Complicating this analysis is that researchers don’t entirely know how acetaminophen works to relieve pain. “I'm not an animal model or a physiological expert, but there are some open questions about the physiological pathways,” he said.
Several studies of acetaminophen have found a link to acetaminophen and autism. One study published in August 2025 in BMC Environmental Health analyzed results from 46 previous studies and represents data from over 100,000 participants. This study from researchers at Mount Sinai and Harvard T.H. Chan School of Public Health found an association between acetaminophen and increased incidence of neurodevelopmental disorders (NDDs), including autism and ADHD.
Lee, however, pointed out that this study was a meta-analysis — a study of studies — rather than new original research, and he suggests that this approach may weigh lower-quality studies higher than other studies.
Another study, published earlier this month in Paediatric and Perinatal Epidemiology, assessed more than 200,000 people in Japan. This study used sibling control analysis and found a small increase in risk of neurodevelopmental disorder diagnoses in children whose mothers used acetaminophen during pregnancy. But the researchers in this study said that sensitivity analyses suggested that unmeasured confounding, misclassification, and other biases may partially explain the finding.
Lee also discussed research from Norway, the Norwegian Mother, Father, and Child Cohort Study (MoBa), that initially found acetaminophen was associated with symptoms at three years of age for ADHD and autism. But a later study using the same data and that used a sibling control found a lowered risk for ADHD and autism. Lee noted significant limitations in interpreting these results, including the instability of childhood symptoms and differences between early symptom manifestation and later clinical diagnosis.

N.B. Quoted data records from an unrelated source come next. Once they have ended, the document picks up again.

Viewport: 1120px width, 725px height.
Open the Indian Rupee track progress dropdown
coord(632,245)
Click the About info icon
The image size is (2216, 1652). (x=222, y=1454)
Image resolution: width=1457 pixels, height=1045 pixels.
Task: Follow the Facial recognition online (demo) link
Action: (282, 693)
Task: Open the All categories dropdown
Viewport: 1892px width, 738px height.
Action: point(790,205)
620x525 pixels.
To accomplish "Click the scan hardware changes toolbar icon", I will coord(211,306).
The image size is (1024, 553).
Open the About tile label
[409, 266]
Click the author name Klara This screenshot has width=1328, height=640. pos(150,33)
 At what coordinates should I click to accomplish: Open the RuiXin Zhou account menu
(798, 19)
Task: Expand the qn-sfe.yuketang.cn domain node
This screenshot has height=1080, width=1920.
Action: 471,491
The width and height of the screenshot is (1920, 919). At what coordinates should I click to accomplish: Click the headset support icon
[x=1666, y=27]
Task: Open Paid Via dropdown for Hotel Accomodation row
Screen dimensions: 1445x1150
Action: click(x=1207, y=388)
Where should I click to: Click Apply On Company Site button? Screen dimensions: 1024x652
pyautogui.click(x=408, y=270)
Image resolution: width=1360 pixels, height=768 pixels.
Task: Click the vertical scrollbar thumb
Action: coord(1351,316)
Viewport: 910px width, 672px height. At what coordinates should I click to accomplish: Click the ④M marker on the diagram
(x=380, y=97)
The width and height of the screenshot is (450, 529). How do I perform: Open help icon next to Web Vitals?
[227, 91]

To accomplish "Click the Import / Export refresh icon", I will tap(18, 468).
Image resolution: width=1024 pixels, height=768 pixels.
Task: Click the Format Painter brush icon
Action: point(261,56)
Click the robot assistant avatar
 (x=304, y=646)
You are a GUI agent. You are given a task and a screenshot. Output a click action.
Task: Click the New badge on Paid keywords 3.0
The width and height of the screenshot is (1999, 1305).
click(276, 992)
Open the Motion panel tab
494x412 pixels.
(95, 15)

Additionally, Lee discussed the ongoing litigation against the makers of Tylenol and store-branded acetaminophen in the Southern District of New York. In this lawsuit, the plaintiffs relied heavily on biomarker studies that suggested that acetaminophen metabolites were found in umbilical cord blood and that showed a strong association with neurodevelopmental disorders.
But Lee said the half-life of acetaminophen is just a few days. “You’re really measuring acetaminophen use just before or at the time of delivery, so it doesn’t really say much about the acetaminophen use over the pregnancy during a neurodevelopmentally relevant period.
“Every single study out there has flaws, and it’s going to be a subjective opinion as to what are flaws and what are not,” he said.